La cohérence, c’est le thème. C’est 6 histoires de casse. Après, il est évident qu’il faut qu’il y ait de la variété. Je ne l’ai pas demandé spécialement aux auteurs, c’est eux qui ont, dès leurs premières propositions, décidé de prendre la tangente. Il y en a un qui a décidé de faire un western, un qui a eu l’idée de Jésus, un autre a dit « je fais un truc la nuit sur les Sex Pistols qui ont été interdit de jouer sur la Tamise pendant le jubilée de la Reine »… Il fallait de l’originalité et en même temps que le thème donne une vraie unité à l’ensemble.

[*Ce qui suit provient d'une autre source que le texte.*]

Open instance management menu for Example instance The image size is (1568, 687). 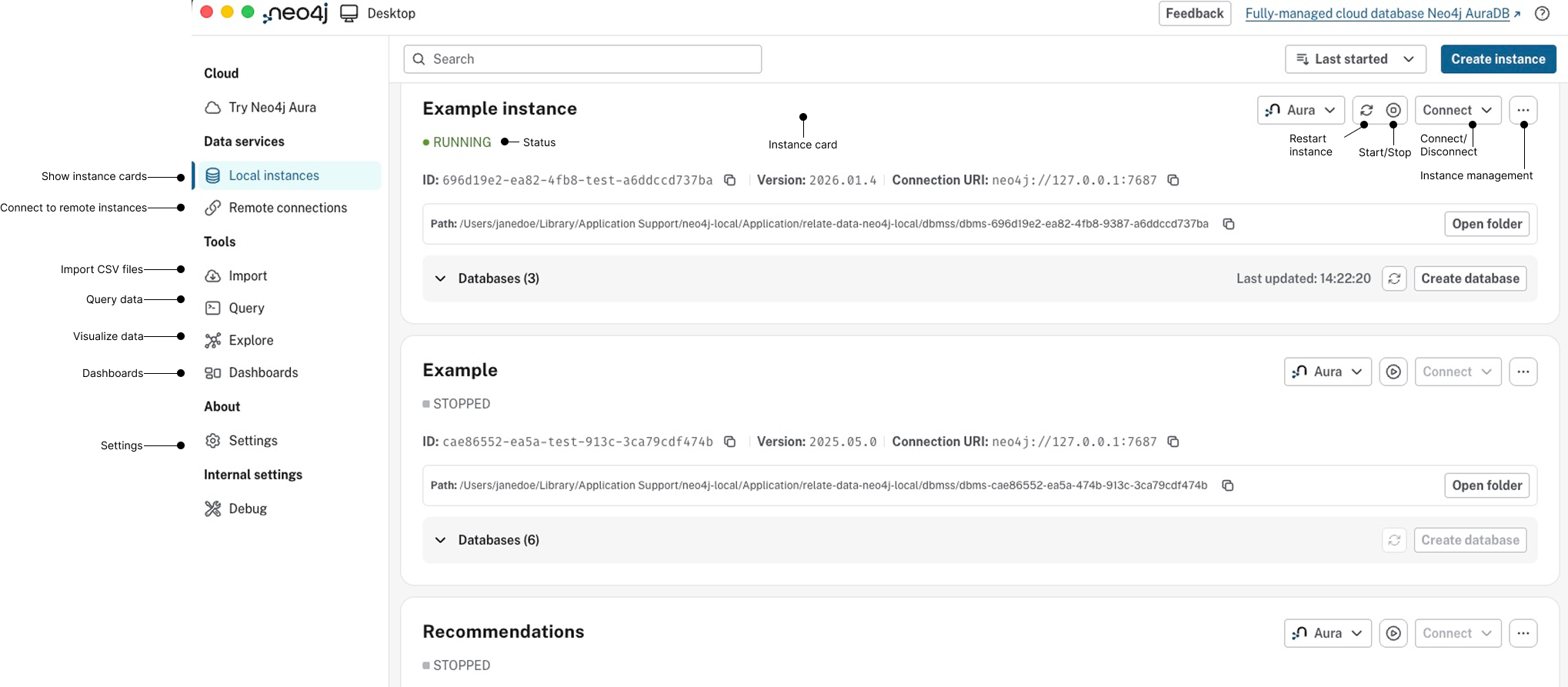pos(1523,110)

Quelles sont les influences derrière tout ça?
À part la musique, qui m’a aidé et accompagné, j’ai lu énormément de polars quand j’étais plus jeune. C’est d’ailleurs en BD ce que j’ai fait pendant pas mal de temps, et Soul Man est un retour au polar. J’avais lu James Ellroy, Jim Thompson, Edward Bunker, toutes ces choses qui étaient apparues en France avec les éditions Rivages/Noir. Il y a eu Reservoir Dogs, qui avait été une vraie claque à l’époque. Après, j’ai complètement lâché le cinéma de Tarantino qui ne m’a pas plu, à part Jackie Brown. Et puis les films de casse, Du rififi chez les hommes, Les égouts du paradis, Ocean’s Eleven… Du rififi chez les hommes, c’est ce casse muet, pendant lequel il n’y a pas un bruit pendant 20 minutes. Une scène de tension incroyable. Par rapport à toutes ces références-là, les gens qui ont travaillé sur Le Casse ont essayé de prendre la tangente, et surtout se dire « on ne va pas marcher dans les traces du cinéma, parce que ça ne sert à rien ».

Il y a de plus en plus de séries de ce type en BD (Le Décalogue, Pandora Box, Quintett…), est-ce une façon de la renouveler?
Le premier à avoir fait ça, c’est Giroud avec Le Décalogue. Mais dans cette série-là, c’est un scénariste qui écrit et structure toute une série d’albums et s’aide de plusieurs dessinateurs. Ce qu’on a fait nous est quand même différent: il y a un thème, un jeu d’écriture avant tout, même si on fait participer beaucoup de dessinateurs. Il y a ce vrai plaisir collectif. On se demande tous ce que va écrire le copain, tout le monde se donne du mal parce qu’on n’a pas envie d’avoir l’air minable. Mais il y a un côté équipe, chacun est curieux de lire le bouquin de l’autre. C’est des choses que j’adore et que je veux continuer à faire: des séries qui arrivent rapidement, avec un nombre de bouquins limité. Pour le lecteur, je pense que c’est une bonne alternative au fait d’attendre un bouquin par an.